About this task -
Lines from the one containing "You are a computer-use" through the final line of the data, restated word for word and free of pictures, make up the whole answer.

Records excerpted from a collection
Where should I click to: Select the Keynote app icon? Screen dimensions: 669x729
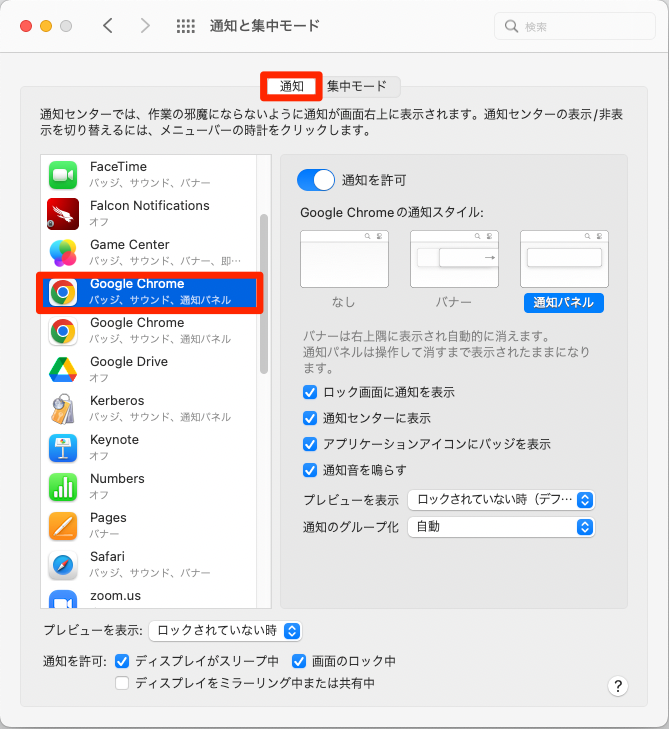point(63,448)
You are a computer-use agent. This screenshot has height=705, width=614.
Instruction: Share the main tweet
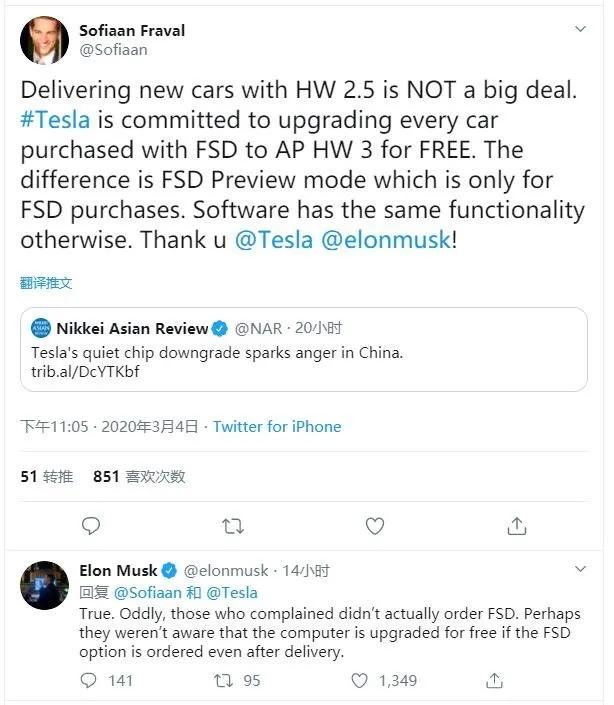point(517,525)
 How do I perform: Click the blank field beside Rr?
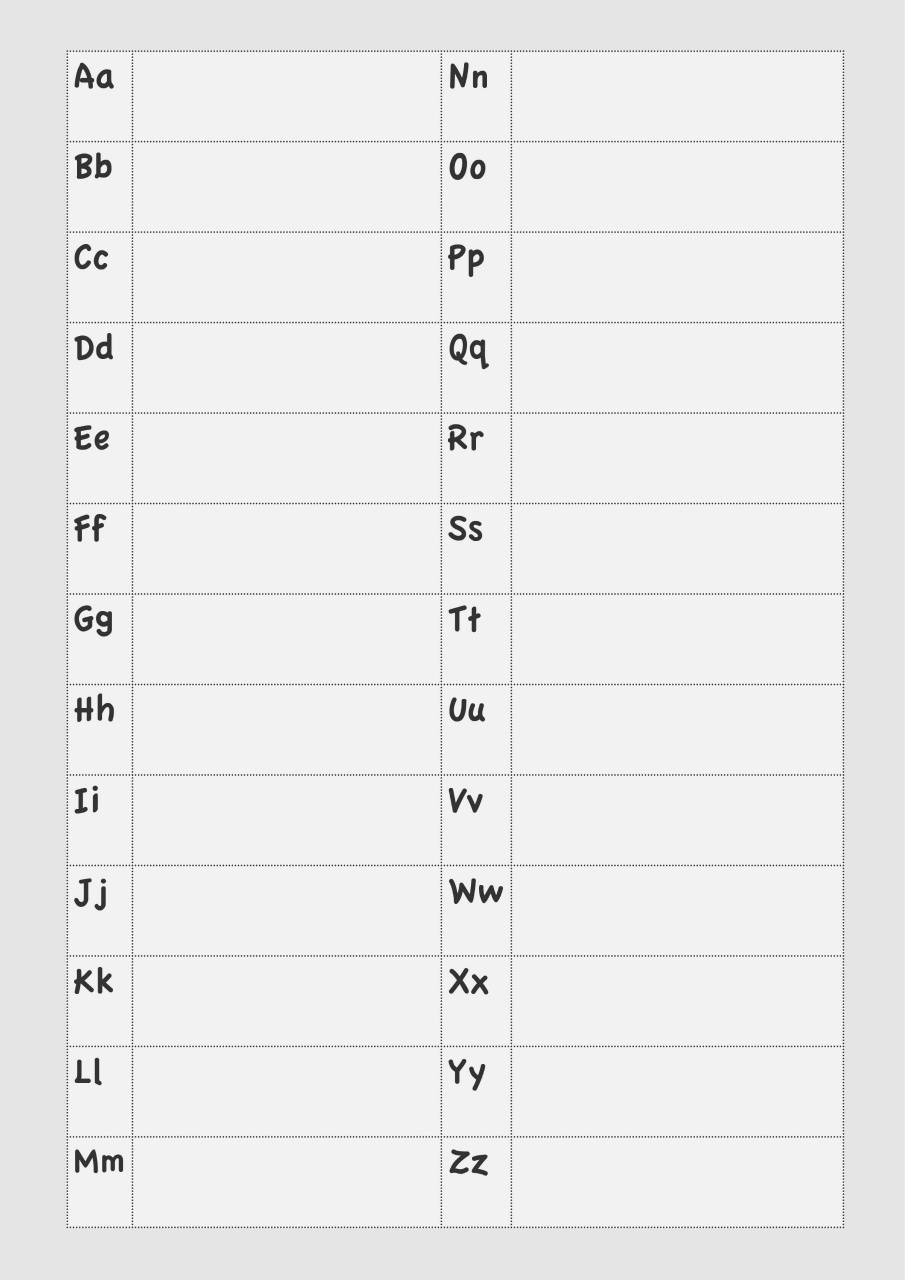(x=677, y=459)
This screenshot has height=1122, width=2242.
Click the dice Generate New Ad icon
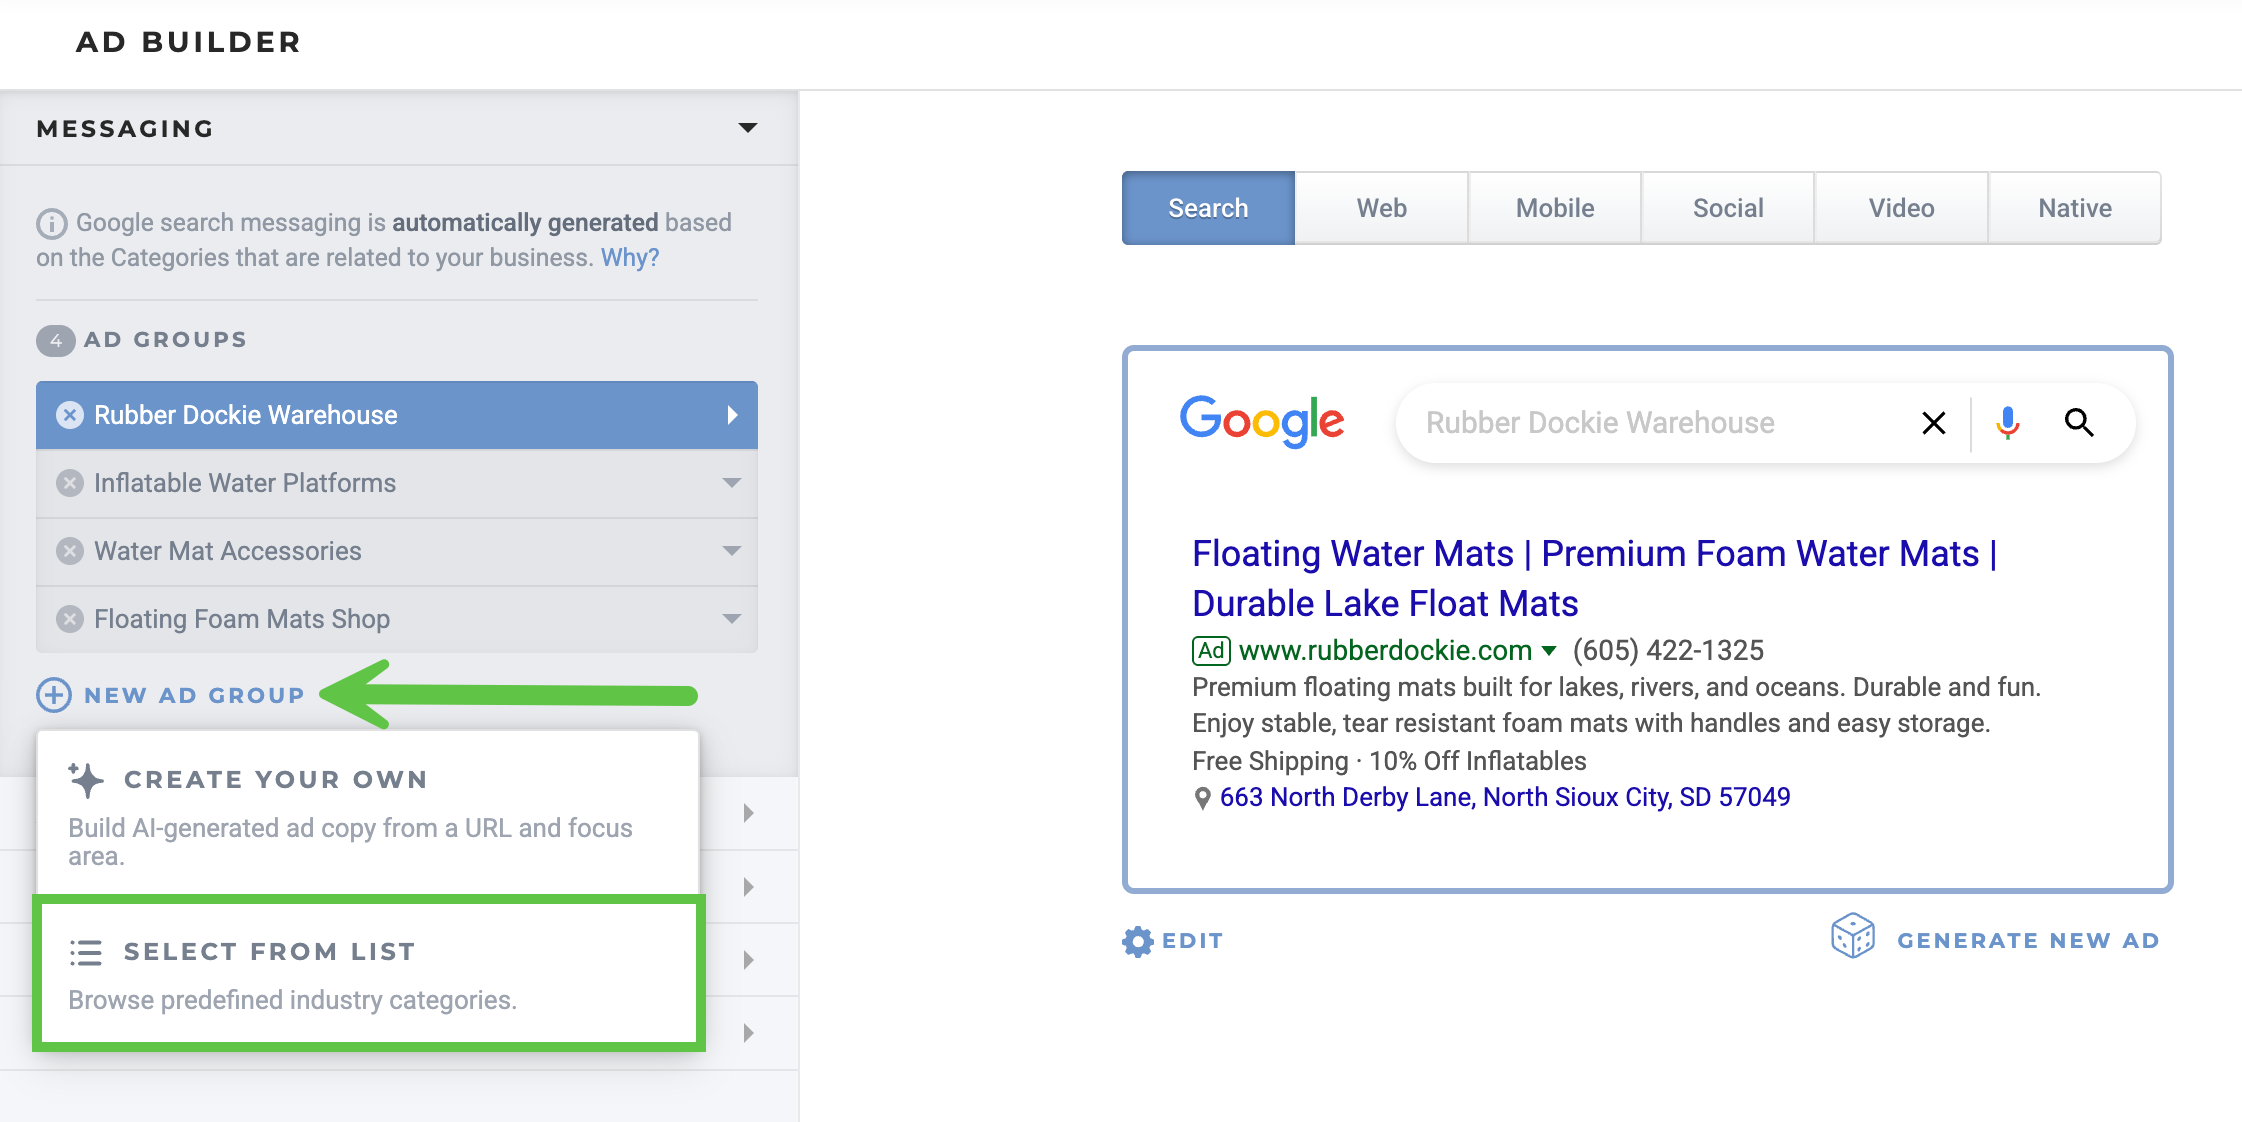pyautogui.click(x=1852, y=936)
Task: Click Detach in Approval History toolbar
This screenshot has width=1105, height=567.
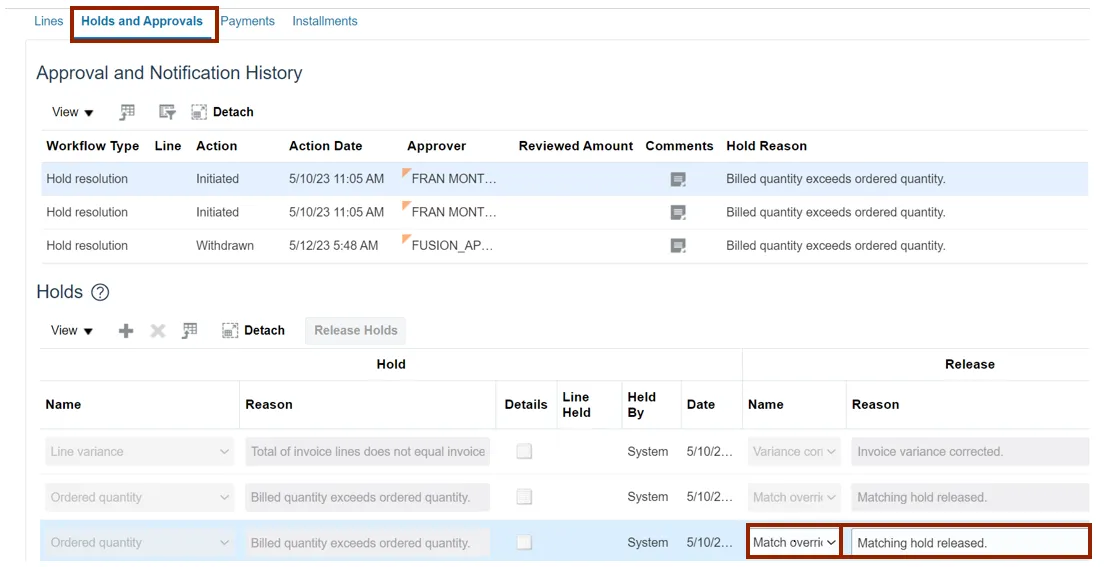Action: (222, 112)
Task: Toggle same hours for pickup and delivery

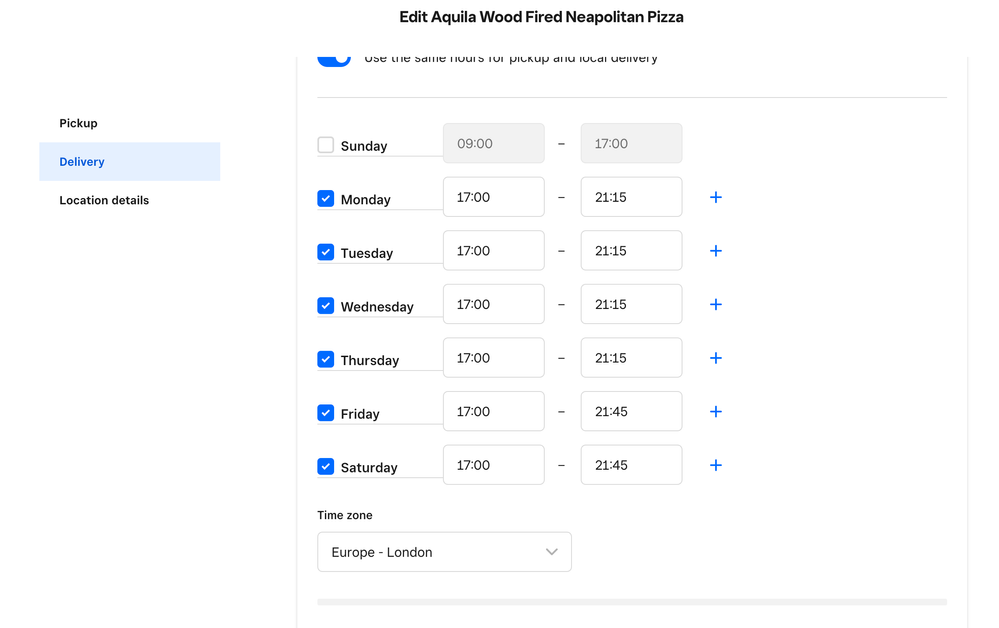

Written response -
You are a computer-use agent. This screenshot has height=705, width=614.
Instruction: Share the main tweet
point(517,525)
 How do I perform: Click the blank field beside Rr?
(x=677, y=459)
This screenshot has height=1122, width=2242.
Click the dice Generate New Ad icon
pyautogui.click(x=1852, y=936)
Task: Click Detach in Approval History toolbar
This screenshot has width=1105, height=567.
Action: (222, 112)
Task: Toggle same hours for pickup and delivery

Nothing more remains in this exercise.